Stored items
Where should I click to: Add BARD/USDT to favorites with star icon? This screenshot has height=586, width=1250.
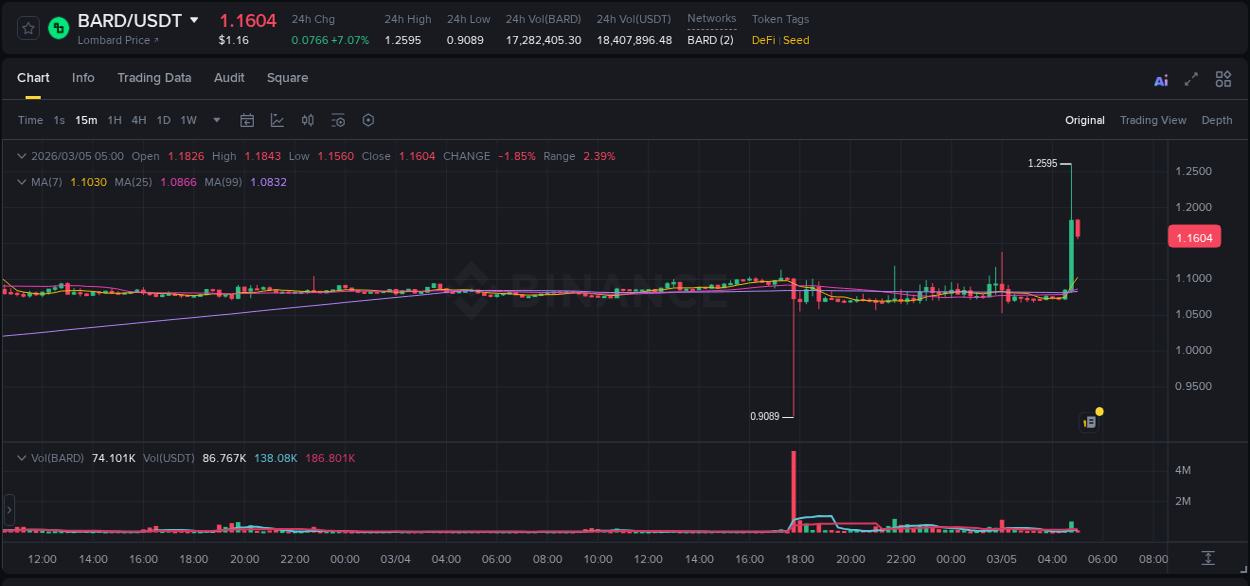click(x=28, y=28)
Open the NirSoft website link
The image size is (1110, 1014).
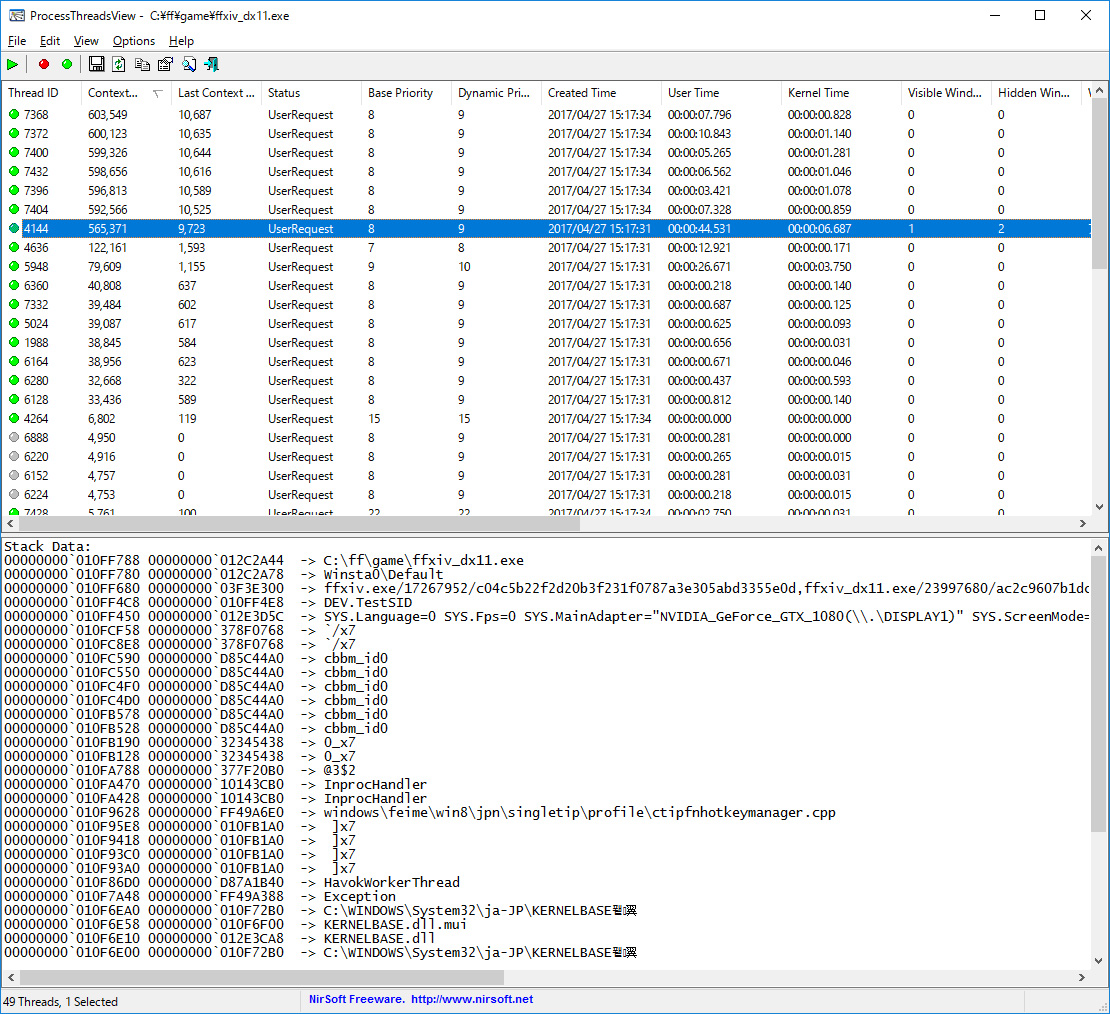470,999
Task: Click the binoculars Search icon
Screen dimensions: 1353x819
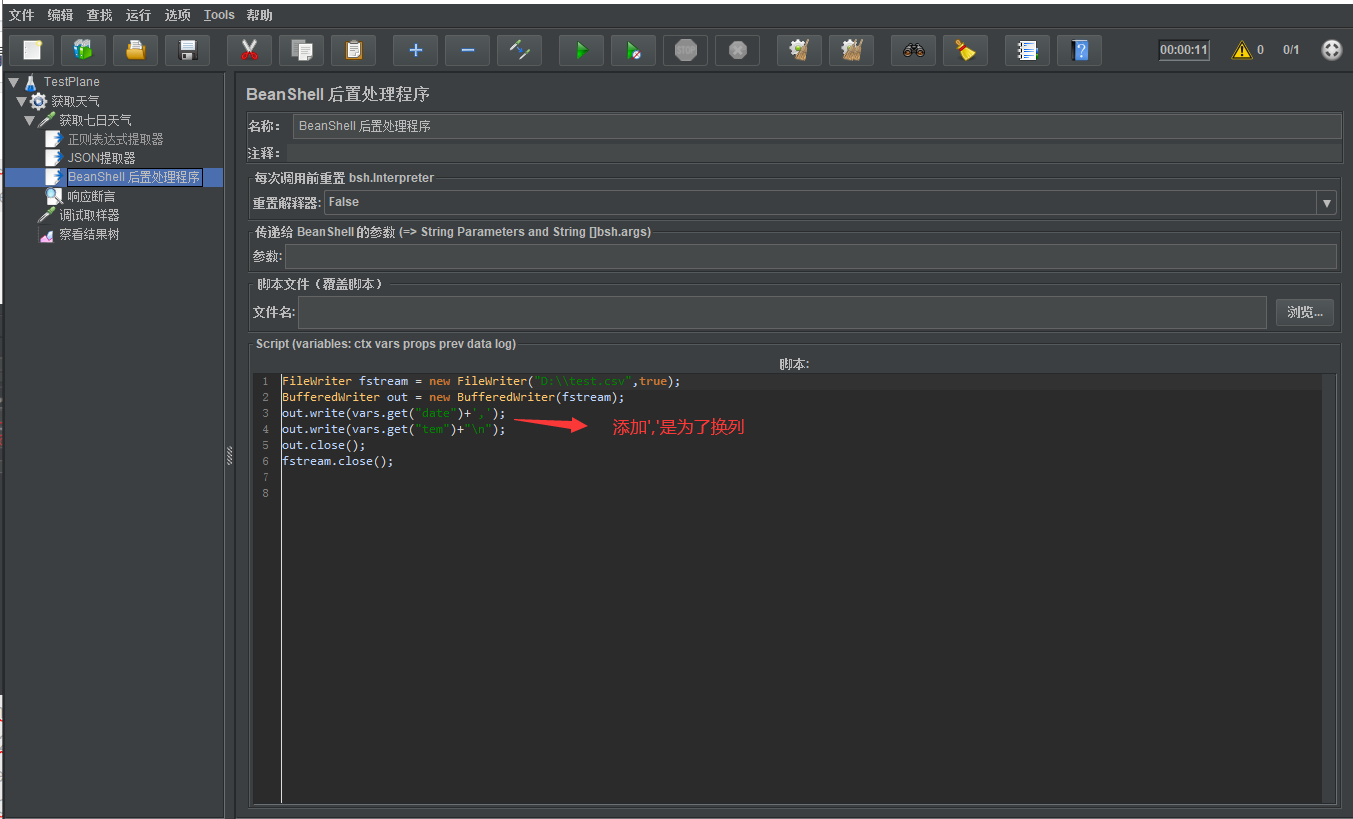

DIRECTIONS FOR THIS TASK
Strip out the images, then output the records above word for word.

ANSWER FOR THIS EXERCISE
Where should I click to: Add BARD/USDT to favorites with star icon? This screenshot has height=586, width=1250.
click(x=28, y=28)
Open the NirSoft website link
The image size is (1110, 1014).
470,999
Task: Click the binoculars Search icon
Screen dimensions: 1353x819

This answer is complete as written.